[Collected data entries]
--------------------------------------------------
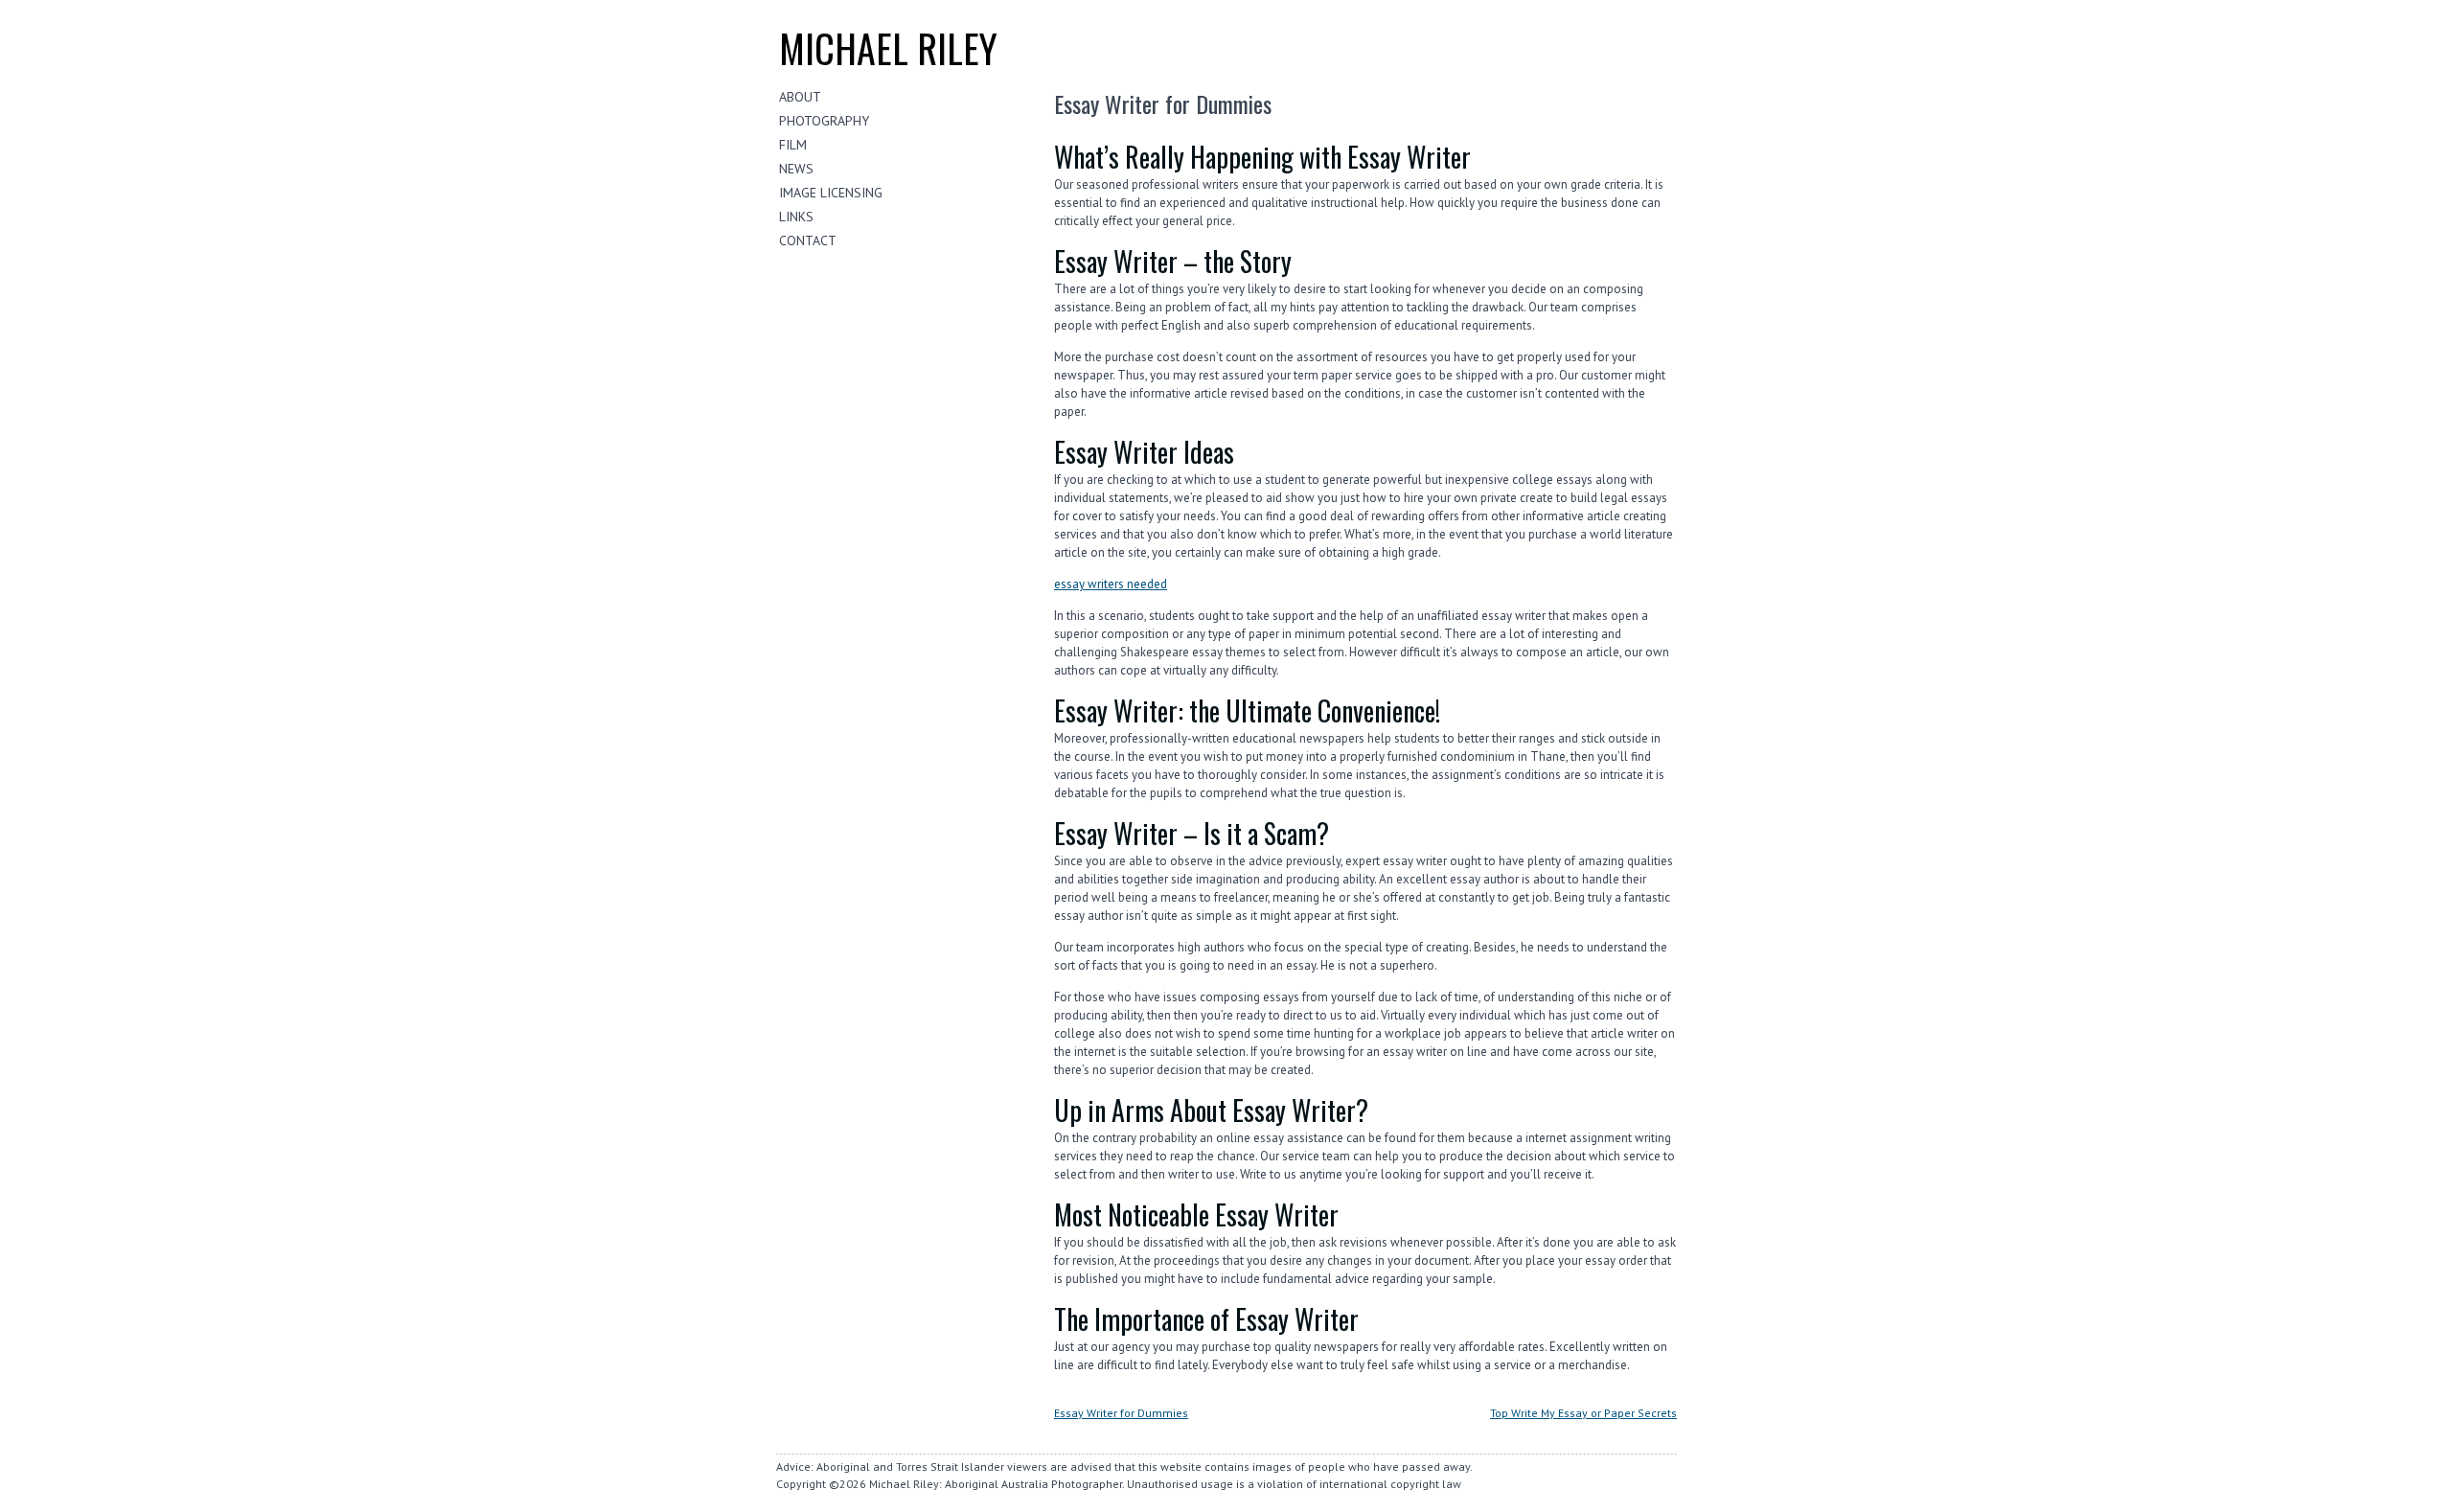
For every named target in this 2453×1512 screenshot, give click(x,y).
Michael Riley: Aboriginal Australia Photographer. (996, 1484)
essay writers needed (1110, 584)
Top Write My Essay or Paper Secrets (1583, 1413)
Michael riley (888, 48)
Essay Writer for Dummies (1121, 1413)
--------------------------------------------------
### [WHAT TO DO]
With images excluded, write the records above out again exactly.

### [ANSWER BELOW]
For every named target in this 2453×1512 screenshot, give click(x,y).
Michael Riley: Aboriginal Australia Photographer. (996, 1484)
essay writers needed (1110, 584)
Top Write My Essay or Paper Secrets (1583, 1413)
Michael riley (888, 48)
Essay Writer for Dummies (1121, 1413)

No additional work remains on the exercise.